If you’ve been following the blogosphere, or heading to SQL Saturdays, you’ll know that many folks are excited about the brand new SQL Server cardinality estimator (CE for short). As Kendra showed in her article The SQL 2014 Cardinality Estimator Eats Bad TSQL for Breakfast, the new CE provides dramatically improved query plans.
What if you want to know more about the new CE? What’s your option? Well, a lot of bloggers, presenters, and crazy people (I’m looking at you Paul White), will observe how the CE behaves by building carefully contrived scenarios and verifying the outcome. We can observe the CE in the same way that we observe the optimizer – by observing the side effects.
What if you want to know why something happened? To get an answer to that, you’d have to go directly to the source. Thankfully, the source has published their work in the paper Testing cardinality estimation models in SQL Server. Warning – this paper does cost money if you aren’t a member of the ACM.

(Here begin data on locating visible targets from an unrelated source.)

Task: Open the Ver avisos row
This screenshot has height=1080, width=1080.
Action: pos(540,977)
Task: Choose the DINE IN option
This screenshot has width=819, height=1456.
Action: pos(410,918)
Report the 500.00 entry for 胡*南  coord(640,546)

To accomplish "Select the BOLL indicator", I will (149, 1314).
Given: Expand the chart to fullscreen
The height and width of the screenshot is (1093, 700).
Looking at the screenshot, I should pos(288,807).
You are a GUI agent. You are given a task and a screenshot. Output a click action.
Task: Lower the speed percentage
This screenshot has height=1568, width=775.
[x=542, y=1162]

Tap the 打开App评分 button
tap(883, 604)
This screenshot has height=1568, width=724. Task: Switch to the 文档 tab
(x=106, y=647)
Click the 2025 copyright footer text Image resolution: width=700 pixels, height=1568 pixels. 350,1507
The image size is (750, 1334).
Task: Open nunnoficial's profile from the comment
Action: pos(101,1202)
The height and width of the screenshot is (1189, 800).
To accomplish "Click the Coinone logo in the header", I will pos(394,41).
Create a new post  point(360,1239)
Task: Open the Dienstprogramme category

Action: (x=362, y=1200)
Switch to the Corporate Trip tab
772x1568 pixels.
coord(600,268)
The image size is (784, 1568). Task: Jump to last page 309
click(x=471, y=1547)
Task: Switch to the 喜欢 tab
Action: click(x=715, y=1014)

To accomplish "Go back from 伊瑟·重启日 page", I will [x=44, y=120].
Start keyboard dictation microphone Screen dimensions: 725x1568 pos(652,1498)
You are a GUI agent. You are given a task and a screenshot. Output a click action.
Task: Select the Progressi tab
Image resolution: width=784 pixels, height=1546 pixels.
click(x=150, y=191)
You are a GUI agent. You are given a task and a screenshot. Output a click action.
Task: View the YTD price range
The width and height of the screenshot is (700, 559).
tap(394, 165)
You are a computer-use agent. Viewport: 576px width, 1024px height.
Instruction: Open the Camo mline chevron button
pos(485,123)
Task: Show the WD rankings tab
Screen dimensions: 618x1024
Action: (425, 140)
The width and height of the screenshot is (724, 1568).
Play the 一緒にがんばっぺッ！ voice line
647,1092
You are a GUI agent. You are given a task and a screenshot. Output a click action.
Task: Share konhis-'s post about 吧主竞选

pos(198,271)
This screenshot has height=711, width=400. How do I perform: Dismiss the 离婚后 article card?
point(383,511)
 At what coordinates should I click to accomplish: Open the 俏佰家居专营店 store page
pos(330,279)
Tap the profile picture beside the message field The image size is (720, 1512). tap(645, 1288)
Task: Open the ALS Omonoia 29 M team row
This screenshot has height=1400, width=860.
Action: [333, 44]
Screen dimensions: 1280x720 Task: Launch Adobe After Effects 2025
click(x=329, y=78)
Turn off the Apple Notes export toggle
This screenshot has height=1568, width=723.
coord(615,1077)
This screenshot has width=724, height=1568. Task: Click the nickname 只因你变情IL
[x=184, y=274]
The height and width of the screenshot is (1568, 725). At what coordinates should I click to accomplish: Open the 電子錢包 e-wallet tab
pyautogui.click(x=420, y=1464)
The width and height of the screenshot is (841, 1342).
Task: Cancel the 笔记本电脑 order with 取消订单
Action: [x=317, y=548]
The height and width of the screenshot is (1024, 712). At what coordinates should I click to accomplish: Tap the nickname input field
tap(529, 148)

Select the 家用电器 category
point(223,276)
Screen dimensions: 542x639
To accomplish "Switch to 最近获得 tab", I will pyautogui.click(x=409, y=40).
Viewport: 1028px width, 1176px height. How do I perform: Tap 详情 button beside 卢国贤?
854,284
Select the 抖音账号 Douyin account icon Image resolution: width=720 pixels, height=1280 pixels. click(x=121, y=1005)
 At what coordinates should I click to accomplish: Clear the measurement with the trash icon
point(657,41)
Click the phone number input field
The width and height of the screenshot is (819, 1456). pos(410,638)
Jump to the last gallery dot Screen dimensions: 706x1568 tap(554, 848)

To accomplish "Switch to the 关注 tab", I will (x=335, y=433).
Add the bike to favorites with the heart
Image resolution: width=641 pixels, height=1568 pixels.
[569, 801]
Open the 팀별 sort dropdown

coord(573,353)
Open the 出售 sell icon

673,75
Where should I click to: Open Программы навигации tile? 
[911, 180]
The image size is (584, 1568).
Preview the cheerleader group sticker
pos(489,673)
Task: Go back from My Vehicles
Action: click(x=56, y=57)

Why would you want to go and read an academic paper like this one? Well, it contains a lot of juicy information about what the SQL Server product team considered in terms of possible optimization paths for the CE. One item of interest is the concept of a simple join optimization. To summarize – the simple join ignores histograms and assumes that all distinct values from the child are contained in the other table. This could cause some query estimation issues, but there will be faster optimization. The authors note that for some workloads, this will be much more desirable.
If you’re not up for an academic paper or two, Joe Sack has put together an in depth look in Optimizing Your Query Plans with the SQL Server 2014 Cardinality Estimator. It’s well researched, peer reviewed, and based on observable verifiable information that’s in the product right now.